単位面積あたりの収量だけを追求するのではなく、設備費やエネルギー費を抑え、最終的にいくら利益が残るかを考えた施設園芸といえます。
もちろん、日本には台風や積雪があるため、アルメリアの簡易ハウスをそのまま導入することはできません。
それでも、地域の気候に合わせて必要な機能を選び、過剰な設備投資を避けるという考え方は、日本の施設園芸でも参考になります。
日本の農業がスペインから学べること
スペインと日本では、気候、土地条件、流通構造、販売価格が異なります。
そのため、スペインの施設や栽培方法を、そのまま日本へ導入することはできません。
しかし、
- 必要以上に設備投資をしない
- 地域の気候や日射を活用する
- 水や肥料を効率よく使う
- 選果や販売を組織で行う
- 収量だけでなく利益を重視する
といった考え方は、日本農業にも参考になる部分があります。
高価なハウスや環境制御設備を導入すれば、収量が増える可能性はあります。
しかし、建設費、暖房費、電気代、修繕費、減価償却費が増えれば、収量が増えても利益が残らないことがあります。

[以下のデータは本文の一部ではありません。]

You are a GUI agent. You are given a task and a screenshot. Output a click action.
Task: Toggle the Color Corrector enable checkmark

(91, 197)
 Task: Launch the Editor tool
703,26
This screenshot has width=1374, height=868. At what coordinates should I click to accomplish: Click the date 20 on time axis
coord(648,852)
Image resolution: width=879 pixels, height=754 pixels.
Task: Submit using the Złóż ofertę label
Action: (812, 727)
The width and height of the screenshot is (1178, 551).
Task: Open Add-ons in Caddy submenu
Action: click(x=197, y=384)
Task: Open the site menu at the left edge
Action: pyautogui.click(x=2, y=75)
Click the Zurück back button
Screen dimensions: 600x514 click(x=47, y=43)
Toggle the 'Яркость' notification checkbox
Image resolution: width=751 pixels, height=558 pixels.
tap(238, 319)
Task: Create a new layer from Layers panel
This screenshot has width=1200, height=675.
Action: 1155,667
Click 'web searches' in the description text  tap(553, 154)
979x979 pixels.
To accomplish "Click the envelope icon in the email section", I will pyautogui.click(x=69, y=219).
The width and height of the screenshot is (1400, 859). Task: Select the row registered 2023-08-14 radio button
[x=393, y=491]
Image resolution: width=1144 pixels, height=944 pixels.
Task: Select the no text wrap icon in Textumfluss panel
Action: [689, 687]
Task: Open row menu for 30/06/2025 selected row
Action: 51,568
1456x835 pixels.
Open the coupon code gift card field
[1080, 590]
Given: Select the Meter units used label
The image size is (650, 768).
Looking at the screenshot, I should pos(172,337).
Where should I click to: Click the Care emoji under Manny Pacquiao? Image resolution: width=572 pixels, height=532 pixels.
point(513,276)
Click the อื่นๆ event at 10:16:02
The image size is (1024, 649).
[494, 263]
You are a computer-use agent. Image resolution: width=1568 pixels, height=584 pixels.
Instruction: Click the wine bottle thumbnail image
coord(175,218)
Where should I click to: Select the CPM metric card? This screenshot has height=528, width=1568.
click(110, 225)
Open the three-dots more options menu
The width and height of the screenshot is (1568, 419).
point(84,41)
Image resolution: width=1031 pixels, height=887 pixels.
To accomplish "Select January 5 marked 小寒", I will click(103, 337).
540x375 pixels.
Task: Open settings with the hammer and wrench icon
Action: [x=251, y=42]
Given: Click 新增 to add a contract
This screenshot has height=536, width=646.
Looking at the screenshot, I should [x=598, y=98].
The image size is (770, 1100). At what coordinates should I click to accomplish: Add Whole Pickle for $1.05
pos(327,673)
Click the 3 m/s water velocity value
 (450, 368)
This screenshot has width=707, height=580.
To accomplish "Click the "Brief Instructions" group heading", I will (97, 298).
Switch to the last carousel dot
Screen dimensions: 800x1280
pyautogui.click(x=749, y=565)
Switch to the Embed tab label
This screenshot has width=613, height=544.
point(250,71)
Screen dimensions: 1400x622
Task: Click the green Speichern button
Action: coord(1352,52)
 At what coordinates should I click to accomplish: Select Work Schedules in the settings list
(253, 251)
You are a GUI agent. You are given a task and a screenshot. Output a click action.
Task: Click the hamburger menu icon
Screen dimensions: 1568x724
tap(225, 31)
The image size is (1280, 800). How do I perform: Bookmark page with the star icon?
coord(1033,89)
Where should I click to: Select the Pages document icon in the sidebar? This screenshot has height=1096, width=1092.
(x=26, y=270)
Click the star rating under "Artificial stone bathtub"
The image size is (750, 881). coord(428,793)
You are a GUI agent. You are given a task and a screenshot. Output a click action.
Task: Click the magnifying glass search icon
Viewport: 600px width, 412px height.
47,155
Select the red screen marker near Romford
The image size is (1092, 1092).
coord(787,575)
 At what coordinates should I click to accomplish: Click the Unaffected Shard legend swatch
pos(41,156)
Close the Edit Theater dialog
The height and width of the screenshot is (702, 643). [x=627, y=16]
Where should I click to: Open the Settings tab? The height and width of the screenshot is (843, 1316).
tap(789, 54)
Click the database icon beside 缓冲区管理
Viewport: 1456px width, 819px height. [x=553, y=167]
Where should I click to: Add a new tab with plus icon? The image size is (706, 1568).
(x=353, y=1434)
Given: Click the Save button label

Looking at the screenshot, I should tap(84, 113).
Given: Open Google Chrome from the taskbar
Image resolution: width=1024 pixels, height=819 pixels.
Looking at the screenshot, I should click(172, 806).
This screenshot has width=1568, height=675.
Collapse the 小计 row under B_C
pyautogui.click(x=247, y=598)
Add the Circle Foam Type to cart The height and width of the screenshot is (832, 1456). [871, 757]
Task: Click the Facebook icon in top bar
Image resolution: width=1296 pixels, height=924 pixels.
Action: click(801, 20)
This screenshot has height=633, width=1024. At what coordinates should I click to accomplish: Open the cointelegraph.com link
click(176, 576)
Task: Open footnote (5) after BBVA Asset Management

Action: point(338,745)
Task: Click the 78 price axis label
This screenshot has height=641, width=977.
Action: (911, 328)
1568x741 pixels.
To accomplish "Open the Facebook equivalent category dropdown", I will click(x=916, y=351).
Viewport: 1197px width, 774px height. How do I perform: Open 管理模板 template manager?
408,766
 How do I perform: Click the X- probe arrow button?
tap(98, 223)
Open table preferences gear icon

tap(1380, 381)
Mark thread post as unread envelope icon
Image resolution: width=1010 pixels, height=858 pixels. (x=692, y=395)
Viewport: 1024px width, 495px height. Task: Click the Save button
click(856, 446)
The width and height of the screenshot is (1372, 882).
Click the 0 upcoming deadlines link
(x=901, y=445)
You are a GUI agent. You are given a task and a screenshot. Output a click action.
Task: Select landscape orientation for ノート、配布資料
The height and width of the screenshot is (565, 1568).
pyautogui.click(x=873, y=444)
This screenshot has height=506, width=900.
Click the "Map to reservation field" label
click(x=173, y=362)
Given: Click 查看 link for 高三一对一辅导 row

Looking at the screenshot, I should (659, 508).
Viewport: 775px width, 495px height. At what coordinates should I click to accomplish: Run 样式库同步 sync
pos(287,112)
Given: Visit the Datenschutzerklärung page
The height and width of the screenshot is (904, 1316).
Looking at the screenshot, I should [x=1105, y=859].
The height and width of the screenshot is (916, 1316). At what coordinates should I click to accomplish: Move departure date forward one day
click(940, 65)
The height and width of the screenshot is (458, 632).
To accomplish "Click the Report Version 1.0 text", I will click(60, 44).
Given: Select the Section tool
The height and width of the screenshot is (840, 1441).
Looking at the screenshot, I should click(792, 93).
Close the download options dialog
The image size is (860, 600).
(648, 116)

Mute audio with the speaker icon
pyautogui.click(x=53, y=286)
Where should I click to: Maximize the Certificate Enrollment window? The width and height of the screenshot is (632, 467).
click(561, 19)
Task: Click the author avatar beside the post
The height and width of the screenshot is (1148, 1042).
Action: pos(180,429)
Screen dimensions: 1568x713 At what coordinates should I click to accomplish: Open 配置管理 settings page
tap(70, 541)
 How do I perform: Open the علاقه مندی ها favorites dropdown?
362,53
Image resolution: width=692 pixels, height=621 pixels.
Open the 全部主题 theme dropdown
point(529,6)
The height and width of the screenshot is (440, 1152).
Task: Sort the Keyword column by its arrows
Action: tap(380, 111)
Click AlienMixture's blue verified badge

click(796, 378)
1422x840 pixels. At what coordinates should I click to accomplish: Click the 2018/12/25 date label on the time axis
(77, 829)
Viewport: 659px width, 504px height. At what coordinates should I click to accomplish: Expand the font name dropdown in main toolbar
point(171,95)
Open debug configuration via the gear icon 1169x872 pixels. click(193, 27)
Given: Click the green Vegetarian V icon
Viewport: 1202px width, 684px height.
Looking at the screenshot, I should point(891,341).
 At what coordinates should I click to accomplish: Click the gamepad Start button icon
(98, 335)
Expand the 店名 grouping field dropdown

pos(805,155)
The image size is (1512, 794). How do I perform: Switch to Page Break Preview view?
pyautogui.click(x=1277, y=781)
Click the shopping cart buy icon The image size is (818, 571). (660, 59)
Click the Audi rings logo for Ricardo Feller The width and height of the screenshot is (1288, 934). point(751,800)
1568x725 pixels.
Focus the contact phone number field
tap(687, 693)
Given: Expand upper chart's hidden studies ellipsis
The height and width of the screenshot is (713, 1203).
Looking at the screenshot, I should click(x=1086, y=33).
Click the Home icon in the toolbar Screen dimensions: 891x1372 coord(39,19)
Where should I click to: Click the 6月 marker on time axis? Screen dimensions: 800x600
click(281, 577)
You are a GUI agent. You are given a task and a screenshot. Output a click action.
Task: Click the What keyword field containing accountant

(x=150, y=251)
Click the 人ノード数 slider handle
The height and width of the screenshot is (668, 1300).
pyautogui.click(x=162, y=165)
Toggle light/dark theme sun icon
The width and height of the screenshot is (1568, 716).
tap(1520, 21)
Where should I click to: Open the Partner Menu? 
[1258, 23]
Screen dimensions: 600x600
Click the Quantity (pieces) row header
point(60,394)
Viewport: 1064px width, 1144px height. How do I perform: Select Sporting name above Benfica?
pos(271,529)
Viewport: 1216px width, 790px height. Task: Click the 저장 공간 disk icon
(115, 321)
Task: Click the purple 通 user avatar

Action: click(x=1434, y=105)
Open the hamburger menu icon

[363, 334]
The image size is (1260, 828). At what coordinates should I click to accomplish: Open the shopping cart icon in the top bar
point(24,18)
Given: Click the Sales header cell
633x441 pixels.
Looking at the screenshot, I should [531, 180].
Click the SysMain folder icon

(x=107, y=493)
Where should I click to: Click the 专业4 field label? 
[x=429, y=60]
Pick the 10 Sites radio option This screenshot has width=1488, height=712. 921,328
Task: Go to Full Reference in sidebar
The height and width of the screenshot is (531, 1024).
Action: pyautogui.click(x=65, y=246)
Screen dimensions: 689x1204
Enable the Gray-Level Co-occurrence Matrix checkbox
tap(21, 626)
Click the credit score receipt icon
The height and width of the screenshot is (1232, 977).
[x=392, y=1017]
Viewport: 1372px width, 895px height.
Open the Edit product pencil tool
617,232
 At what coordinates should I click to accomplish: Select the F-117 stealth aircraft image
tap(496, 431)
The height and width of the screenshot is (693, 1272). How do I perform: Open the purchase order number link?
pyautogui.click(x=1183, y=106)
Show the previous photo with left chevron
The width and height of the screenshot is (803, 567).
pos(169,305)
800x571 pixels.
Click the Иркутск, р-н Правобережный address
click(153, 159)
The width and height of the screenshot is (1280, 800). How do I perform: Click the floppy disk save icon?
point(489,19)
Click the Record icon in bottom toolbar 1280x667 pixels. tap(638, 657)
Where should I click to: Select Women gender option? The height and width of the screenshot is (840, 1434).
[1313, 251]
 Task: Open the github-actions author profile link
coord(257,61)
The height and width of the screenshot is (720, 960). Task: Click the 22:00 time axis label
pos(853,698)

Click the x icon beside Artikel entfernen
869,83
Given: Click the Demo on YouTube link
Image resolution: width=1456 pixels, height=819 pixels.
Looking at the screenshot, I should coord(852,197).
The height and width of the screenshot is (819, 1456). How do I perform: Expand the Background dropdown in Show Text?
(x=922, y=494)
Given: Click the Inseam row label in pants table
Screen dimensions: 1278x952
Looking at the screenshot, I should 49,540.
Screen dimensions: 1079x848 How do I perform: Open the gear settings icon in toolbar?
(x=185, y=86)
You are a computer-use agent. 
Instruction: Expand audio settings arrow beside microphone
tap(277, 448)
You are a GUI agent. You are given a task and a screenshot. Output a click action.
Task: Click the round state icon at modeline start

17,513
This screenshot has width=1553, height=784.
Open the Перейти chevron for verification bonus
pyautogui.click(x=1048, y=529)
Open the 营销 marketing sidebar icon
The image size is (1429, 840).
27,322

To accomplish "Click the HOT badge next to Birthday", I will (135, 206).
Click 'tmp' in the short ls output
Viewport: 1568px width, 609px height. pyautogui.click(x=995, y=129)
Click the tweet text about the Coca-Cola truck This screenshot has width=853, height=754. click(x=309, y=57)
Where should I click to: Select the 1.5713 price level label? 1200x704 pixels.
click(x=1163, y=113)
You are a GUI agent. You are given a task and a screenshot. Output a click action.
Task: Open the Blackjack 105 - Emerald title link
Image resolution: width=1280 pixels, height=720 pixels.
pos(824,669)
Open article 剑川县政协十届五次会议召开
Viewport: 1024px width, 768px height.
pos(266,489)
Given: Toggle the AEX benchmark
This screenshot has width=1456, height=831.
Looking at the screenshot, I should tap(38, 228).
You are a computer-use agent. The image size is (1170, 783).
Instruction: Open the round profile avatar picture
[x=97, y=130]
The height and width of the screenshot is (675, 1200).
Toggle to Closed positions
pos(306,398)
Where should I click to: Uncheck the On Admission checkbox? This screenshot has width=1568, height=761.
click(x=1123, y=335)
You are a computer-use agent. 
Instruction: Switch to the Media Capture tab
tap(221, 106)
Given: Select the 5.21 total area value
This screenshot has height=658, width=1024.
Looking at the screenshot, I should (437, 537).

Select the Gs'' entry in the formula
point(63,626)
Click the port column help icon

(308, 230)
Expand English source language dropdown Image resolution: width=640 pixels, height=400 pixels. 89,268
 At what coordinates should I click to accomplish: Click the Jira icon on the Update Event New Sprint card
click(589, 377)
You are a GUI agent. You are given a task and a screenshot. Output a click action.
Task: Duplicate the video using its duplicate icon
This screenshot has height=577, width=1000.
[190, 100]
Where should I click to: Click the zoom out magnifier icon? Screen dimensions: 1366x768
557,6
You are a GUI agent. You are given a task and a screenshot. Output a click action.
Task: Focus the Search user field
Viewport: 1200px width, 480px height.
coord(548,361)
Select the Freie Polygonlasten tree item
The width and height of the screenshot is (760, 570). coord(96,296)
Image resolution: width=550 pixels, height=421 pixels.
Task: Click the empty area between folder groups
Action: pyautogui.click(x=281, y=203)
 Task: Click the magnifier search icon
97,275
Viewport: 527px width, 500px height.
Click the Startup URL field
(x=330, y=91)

スペインの施設園芸から学ぶべきなのは、単純な低コスト化ではありません。
その土地の気候や販売方法に合わせ、必要な設備と生産量を見極める姿勢ではないでしょうか。
まとめ
スペインのトマト祭り「ラ・トマティーナ」は、1945年の若者たちの喧嘩をきっかけに始まったとされています。
一時はフランコ政権下の当局によって禁止されましたが、住民たちによる「トマトの葬式」などの抗議を経て復活しました。
現在では、世界各国から約2万2,000人が集まる国際的な観光イベントとなっています。
2026年は8月26日水曜日に開催され、正午から午後1時までの約1時間、約120トンものトマトが投げ合われる予定です。
使用されるのは、主にペラトマトと呼ばれる加工用タイプのトマトです。
生鮮販売の基準を満たしにくいものや余剰分も利用されますが、毎年120トンを確保するため、事前に計画的な調達が行われています。
また、スペインは年間約400万トン前後のトマトを生産する、ヨーロッパ有数のトマト生産国です。
南部アルメリアでは、温暖な冬と豊富な日射を活かし、
- シンプルな施設
- 点滴灌漑
- 効率的な栽培管理
- 組織的な選果と販売
によって、ヨーロッパ各国へ大量のトマトや野菜を供給しています。
トマト祭りは、単なる「食べ物を投げるお祭り」ではありません。
若者たちの悪ふざけから始まった出来事が、住民たちの手で守り抜かれ、地域の歴史や文化、そしてスペインの農業を世界へ発信する象徴的なイベントへと成長しました。
トマト農家としては、町中を真っ赤に染める光景だけでなく、約120トンの熟したトマトが一斉に潰れたときの匂いや空気感も気になります。
映像では伝わらないトマトの香りまで含めて、一度は現地で体験してみたい祭りです。